— PROBLEM —
Wherever "header" shows up in the records below, copy the whole line.

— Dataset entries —
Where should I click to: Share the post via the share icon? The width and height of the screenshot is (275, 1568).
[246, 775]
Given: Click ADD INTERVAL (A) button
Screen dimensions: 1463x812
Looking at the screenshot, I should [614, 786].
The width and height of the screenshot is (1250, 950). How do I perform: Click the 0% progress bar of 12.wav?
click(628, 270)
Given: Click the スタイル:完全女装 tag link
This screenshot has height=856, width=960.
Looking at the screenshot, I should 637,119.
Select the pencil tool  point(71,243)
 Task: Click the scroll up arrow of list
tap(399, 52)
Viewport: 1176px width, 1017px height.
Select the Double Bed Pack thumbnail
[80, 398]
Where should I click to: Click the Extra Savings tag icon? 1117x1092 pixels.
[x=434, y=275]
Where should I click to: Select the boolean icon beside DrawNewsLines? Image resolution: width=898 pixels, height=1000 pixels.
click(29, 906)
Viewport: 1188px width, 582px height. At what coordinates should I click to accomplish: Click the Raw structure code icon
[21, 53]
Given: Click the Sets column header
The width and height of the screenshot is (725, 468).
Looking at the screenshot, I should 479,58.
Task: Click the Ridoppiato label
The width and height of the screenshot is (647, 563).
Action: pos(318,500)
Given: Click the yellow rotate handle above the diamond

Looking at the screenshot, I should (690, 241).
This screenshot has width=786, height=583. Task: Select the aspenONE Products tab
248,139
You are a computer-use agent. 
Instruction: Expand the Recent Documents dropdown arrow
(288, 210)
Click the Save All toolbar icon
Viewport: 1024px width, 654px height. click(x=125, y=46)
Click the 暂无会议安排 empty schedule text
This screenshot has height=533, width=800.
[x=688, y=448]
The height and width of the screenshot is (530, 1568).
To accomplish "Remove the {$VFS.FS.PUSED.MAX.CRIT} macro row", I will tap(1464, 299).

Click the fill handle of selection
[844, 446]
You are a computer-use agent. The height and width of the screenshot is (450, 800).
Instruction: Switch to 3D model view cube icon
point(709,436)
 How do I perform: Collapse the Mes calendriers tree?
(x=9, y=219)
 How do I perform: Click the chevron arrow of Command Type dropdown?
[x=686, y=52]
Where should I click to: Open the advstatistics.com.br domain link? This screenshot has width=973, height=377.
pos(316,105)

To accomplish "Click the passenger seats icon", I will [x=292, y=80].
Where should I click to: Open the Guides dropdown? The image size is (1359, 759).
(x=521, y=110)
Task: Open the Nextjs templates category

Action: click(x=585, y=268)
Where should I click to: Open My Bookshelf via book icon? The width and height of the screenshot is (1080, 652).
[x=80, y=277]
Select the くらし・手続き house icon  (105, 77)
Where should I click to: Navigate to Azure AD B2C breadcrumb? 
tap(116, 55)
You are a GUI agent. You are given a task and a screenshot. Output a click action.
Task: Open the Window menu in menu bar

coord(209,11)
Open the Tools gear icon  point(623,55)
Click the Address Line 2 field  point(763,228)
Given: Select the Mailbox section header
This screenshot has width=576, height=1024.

— TASK ANSWER —
Given: Click the Sets column header
Given: Select the Mailbox section header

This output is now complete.